Geoffrey Cox’s main task as he negotiates with the European Union is to turn a sow’s ear into a silk purse or, as Rumpelstiltskin did in the fairy tale, weave gold from straw. It is not an easy task as the Government’s negotiating hand has been undermined by those who never accepted the result of the referendum and think that they – with their preternatural powers – know best. On the other hand, it is simple.The Attorney General needs to insert an end date into the treaty or something of equal legal force. The Withdrawal Agreement is a rotten accord. There would seem some logic in saying to the EU “let us copy Article 50 and paste it into this agreement” as then the backstop could be cancelled with fair notice and the position would be no worse than today. If Geoffrey Cox could achieve this then his return to Westminster would be a heroic one. If this cannot be achieved then the default position is that the UK leaves without a deal.
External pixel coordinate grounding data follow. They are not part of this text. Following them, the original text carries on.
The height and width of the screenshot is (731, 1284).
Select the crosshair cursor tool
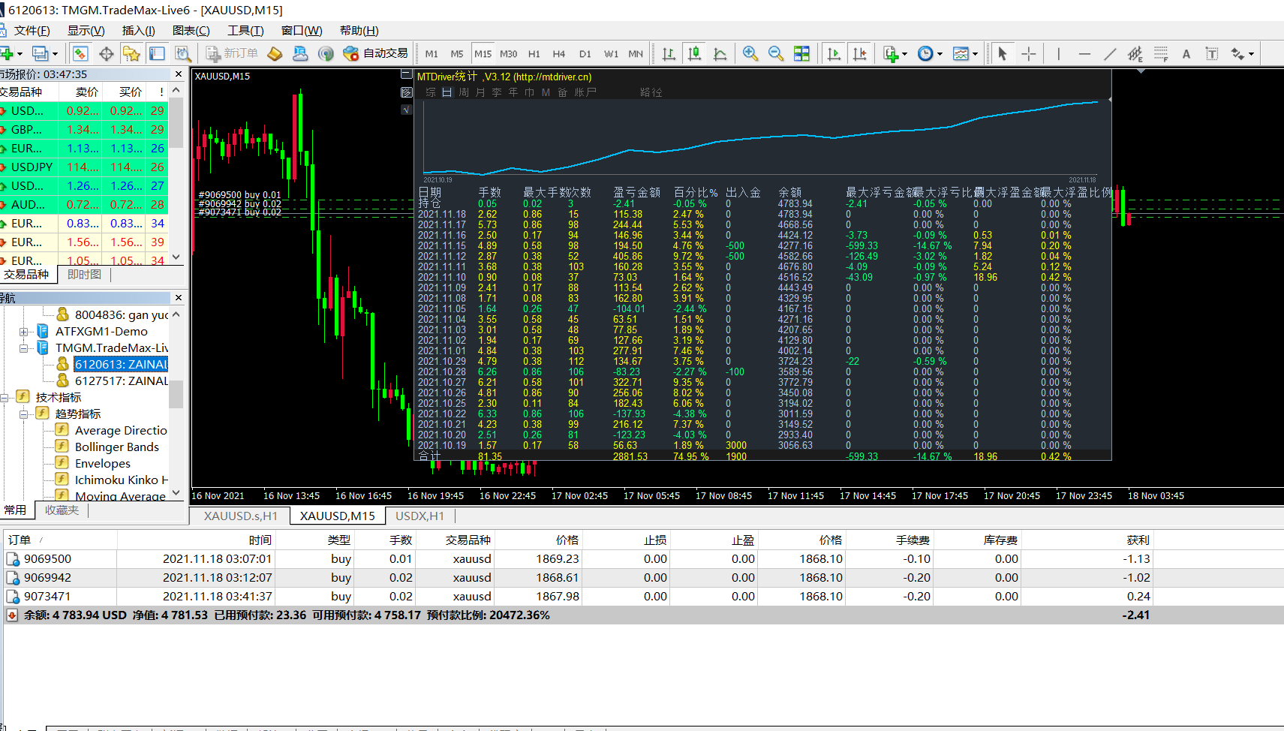[1028, 53]
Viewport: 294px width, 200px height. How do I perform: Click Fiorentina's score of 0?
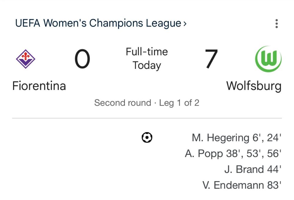click(x=82, y=59)
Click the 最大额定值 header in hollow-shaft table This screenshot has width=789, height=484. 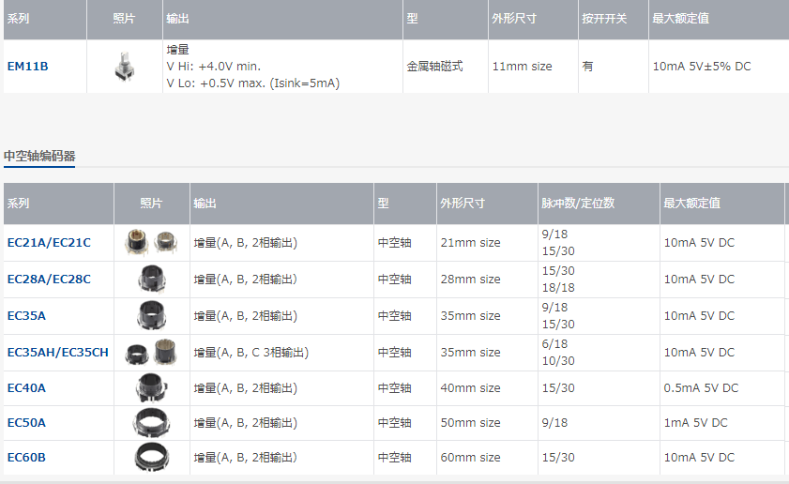click(691, 204)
Some MPs say that they could never agree to this but many of them voted for the Article 50 Act that sets out the timetable and then stood on a Conservative manifesto which stated clearly that “no deal is better than a bad deal”. If such people were to use Parliamentary prestidigitation to delay, in the hope of preventing Brexit, the honour and trustworthiness of politicians would fall to a new low. If honour and truth prevail instead, then on March 29 there would be an opportunity to use the gains of departure for the nation’s benefit. – Jacob Rees-Mogg MP for the Express

Liam Halligan: Escape from Brussels – it’s now or never

Tensions are rising ahead of this week’s crucial votes in the House of Commons. It’s make-or-break time for Brexit. Negotiations with Brussels are stalled, with scant hope of a breakthrough. Geoffrey Cox looks and sounds the part, with his courtroom jowls and booming baritone. But the Attorney General won’t secure meaningful concessions on the Irish backstop before Tuesday’s vote on Theresa May’s Withdrawal Agreement – for the simple reason that Brussels has no interest in being flexible. The eurocrats will go through the motions, of course. But they’ll conclude, “with regret”, it’s “unfortunately impossible” to include a simple break-clause in May’s heinous withdrawal agreement. The UK, then, is set to remain locked in a one-sided treaty, paying £39bn we don’t legally owe for the European Court of Justice to hold sway as long as Brussels says so. Britain will have no voice, no vote and no veto over eurocrat diktat, which will determine not only domestic law, but our trade policy with the EU and the rest of the world – again, with Brussels deciding when this ghastly arrangement ends. The EU wants May’s deal to fail – which is why, despite Cox’s efforts, there won’t be any concessions. Brussels assumes the Commons will block no deal, leaving the UK scrambling to arrange an extension period, which could itself extend for years, the granting of which will involve even more concessions, while opening the door to a disastrous second referendum. That’s why, when her deal falls, May must finally honour the referendum result and implement Brexit regardless, leading her party through the division lobbies to uphold no deal. With Labour leavers, and the DUP, she might yet have the numbers. Escaping the Remainers’ trap poses risks, but the world is watching – and now is the time to be bold. – Liam Halligan for the Telegraph (£)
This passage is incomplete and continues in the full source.